Introduction of dllib

I keep thinking about releasing self developed deep learning for a few years. That’s a good way to motivate my learning about deep learning. I’ve already done several times with n42 and neurallib. But they are not so much general and hard to extend. So I reinitialize the project and re-introduce brand new deep learning framework named dllib.

dllin is a simple deep learning framework running on Apache Spark. The framework was develped to achieve

Simplicity for extending algorithms
Easy to learn distributed deep learning algorithms and design
Compatible Spark ML Dataset based interface

The usage is easy for some developers who are already familiar with existing high level deep learning frameworks such as Keras.
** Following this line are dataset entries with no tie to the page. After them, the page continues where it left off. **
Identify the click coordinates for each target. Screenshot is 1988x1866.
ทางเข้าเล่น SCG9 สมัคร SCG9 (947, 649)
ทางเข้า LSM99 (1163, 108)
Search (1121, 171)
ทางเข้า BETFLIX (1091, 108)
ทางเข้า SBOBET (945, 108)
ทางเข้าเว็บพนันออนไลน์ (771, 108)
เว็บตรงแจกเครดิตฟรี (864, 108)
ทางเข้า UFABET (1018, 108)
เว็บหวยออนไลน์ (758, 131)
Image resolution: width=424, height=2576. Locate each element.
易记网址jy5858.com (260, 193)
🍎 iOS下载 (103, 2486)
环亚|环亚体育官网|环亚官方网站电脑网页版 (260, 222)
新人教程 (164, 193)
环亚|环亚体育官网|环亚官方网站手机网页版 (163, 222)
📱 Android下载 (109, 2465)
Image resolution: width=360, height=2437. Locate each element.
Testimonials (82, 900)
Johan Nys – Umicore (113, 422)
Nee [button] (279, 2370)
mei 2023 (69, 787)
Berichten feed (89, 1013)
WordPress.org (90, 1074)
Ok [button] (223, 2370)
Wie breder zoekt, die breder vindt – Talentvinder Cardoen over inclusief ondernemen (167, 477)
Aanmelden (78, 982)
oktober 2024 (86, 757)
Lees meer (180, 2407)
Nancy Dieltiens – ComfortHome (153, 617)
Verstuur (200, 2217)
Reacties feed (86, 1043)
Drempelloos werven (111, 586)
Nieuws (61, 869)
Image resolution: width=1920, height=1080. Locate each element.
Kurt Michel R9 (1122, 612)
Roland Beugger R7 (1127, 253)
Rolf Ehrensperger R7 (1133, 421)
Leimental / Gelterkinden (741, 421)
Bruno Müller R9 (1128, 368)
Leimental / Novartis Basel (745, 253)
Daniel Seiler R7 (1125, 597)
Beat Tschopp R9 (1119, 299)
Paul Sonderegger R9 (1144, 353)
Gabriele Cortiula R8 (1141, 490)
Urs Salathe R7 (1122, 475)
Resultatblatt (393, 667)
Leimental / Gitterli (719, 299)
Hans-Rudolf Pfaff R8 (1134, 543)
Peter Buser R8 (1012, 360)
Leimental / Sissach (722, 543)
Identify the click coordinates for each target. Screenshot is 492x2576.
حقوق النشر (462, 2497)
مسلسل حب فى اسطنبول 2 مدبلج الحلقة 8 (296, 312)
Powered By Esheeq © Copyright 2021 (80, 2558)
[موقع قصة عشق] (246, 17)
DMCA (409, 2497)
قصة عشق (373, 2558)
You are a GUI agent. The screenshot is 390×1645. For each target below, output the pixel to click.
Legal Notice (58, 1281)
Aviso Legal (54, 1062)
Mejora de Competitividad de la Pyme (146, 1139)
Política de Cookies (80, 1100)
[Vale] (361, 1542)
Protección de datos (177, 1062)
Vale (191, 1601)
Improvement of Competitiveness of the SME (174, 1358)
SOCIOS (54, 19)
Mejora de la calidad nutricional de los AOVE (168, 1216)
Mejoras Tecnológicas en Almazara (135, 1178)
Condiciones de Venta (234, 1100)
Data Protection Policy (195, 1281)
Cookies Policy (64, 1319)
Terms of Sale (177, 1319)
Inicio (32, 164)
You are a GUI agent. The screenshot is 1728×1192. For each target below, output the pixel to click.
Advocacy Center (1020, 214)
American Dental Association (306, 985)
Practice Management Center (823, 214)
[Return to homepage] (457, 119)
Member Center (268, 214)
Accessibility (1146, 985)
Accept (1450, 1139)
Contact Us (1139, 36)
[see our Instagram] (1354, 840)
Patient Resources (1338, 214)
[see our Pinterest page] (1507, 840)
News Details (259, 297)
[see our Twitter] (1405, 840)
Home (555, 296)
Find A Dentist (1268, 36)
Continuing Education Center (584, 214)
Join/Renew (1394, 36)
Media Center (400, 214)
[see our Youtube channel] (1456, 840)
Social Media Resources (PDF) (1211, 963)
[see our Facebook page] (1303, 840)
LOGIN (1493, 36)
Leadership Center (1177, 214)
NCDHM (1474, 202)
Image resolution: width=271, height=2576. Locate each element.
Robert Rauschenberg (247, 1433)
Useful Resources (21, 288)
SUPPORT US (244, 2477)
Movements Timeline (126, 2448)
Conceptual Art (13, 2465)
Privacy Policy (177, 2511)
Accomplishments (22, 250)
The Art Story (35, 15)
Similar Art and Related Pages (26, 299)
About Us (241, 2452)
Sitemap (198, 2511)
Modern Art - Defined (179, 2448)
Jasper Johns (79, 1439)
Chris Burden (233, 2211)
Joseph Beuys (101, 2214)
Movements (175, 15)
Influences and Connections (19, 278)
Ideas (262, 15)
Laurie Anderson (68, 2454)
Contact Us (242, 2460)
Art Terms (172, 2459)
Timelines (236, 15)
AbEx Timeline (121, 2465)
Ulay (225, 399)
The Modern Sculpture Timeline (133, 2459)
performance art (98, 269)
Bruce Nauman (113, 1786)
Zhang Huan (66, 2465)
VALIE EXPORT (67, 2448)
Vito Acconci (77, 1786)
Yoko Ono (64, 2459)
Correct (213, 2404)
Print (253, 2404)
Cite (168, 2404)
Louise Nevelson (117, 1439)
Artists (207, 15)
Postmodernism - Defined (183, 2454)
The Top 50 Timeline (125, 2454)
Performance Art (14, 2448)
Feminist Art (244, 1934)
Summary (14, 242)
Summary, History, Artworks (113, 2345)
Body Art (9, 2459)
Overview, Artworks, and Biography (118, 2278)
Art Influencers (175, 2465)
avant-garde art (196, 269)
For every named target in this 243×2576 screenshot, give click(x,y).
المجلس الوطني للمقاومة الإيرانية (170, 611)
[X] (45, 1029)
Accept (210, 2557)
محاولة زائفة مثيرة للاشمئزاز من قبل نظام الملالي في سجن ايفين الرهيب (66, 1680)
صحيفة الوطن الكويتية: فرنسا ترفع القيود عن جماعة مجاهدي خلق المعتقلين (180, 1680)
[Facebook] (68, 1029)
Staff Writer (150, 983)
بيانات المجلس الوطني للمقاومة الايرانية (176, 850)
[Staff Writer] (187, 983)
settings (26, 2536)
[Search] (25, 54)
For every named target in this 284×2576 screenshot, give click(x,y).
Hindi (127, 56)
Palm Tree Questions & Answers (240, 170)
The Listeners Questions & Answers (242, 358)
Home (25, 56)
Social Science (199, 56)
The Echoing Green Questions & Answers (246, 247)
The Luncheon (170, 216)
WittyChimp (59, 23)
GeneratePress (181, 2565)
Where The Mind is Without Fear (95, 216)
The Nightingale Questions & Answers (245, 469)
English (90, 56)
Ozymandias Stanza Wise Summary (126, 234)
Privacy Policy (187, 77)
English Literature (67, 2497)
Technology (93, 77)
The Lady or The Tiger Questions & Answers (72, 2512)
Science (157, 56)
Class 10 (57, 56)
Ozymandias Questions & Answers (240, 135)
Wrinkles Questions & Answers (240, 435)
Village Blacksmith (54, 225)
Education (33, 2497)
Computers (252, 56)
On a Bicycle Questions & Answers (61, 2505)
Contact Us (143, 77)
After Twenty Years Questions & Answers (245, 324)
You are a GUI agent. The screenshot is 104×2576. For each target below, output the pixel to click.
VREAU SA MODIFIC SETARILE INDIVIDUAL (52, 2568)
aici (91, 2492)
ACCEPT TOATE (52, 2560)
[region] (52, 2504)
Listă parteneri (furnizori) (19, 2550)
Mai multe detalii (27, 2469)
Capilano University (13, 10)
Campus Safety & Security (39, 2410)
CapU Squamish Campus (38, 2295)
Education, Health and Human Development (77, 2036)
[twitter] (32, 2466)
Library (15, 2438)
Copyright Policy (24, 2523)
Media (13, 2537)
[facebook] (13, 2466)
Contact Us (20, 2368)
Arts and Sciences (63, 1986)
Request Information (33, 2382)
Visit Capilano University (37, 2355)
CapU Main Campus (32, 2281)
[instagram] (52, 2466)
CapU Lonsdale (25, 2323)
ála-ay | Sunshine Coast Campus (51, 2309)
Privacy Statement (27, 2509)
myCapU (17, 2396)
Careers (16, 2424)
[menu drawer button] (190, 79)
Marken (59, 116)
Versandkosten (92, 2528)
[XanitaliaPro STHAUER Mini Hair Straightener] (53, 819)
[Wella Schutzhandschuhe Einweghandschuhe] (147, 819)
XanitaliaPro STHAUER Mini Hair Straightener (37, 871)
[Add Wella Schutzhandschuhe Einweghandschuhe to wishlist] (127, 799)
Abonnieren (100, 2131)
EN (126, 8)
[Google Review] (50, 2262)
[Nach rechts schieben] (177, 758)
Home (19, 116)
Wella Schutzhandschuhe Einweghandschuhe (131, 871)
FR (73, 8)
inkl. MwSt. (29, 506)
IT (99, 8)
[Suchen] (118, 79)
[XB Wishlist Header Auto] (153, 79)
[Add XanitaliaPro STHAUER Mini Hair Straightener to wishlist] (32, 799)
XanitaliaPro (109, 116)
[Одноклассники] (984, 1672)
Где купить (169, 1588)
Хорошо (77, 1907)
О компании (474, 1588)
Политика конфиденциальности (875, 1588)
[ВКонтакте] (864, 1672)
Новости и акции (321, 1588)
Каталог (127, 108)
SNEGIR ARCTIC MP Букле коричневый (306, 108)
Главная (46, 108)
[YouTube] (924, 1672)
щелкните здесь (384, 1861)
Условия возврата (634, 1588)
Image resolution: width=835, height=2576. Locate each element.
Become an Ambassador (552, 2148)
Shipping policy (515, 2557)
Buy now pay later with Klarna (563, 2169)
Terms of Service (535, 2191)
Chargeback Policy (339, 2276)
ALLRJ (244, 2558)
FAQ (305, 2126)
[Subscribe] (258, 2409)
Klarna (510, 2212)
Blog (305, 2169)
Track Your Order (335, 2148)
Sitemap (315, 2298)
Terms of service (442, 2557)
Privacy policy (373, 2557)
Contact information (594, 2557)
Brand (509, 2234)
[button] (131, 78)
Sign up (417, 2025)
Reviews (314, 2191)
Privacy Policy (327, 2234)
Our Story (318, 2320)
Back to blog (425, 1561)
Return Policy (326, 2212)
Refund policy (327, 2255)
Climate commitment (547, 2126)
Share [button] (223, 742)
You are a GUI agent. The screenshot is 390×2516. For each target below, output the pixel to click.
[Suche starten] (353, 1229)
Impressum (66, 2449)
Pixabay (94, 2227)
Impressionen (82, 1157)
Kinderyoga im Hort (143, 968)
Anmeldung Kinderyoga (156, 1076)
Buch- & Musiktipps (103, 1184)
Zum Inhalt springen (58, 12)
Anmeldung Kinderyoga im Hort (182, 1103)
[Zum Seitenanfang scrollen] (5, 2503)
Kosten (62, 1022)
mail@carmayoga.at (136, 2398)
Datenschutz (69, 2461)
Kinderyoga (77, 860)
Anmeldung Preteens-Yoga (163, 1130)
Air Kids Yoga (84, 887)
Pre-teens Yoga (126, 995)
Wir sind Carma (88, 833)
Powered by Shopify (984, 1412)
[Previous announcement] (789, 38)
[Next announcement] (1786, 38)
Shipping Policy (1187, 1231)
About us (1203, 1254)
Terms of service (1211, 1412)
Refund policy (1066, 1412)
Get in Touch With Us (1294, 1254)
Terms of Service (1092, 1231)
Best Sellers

import com.lewuathe.dllib.graph.Graph
import com.lewuathe.dllib.layer.{AffineLayer, ReLULayer, SoftmaxLayer}
import com.lewuathe.dllib.network.Network

// Define the network structure as calculation graph.
val graph = new Graph(Array(
  new AffineLayer(100, 784),
  new ReLULayer(100, 100),
  new AffineLayer(10, 100),
  new SoftmaxLayer(10, 10)
))

// Model keeps whole network parameters which should be trained.
// Default is in-memory model.
val model = Model(nn3Graph)

val nn3 = Network(model, graph)

// MultilayerPerceptron defines the optimization algorithms and hyper parameters.
val multilayerPerceptron = new MultiLayerPerceptron("MNIST", nn3)

// We can pass Dataset of Spark to the network.
val trainedModel = multilayerPerceptron.fit(df)

val result = trainedModel.transform(df)

result.filter("label = prediction").count()

The imporant components to create network are three.

Layer
Graph
Model

Layer is a component which specifies a layer of neural network. The layer transforms a vector into another vector one by one. Graph specifies the structure of whole network components. So we can create neural network model by adding Layers to Graph. One thing to notice is Layer and Graph have no persistent data in themselves. So parameters to be trained should be given other parts. This is Model. Model keeps whole parameters of each Layer. So if we want to predict after training, we can give trained Model to your network. Though currently we have only in-memory model, we’ll implement distributed versions by using parameters server. That must provide high performance with model parallelism.

Since dllib is compatible with Spark ML Dataset based interface, we can easily import existing data into dllib if you already have Spark cluster. Spark ML can be run on local machine as well as distributed mode. You can try with packages option immediately.

$ ./bin/spark-shell --packages Lewuathe:dllib:0.0.9

dllib is uploaded on Spark packages and maven central.

Last but not least, dllib is under development. We’ll implement CNN, RNN and other network structure. And also documentation should be enhanced. Please give me any feedback or patches if you are interested. It’s my hobby project but I’m very glad if I can cooperate with some developers in the world who are interested in deep learning.

Thank you.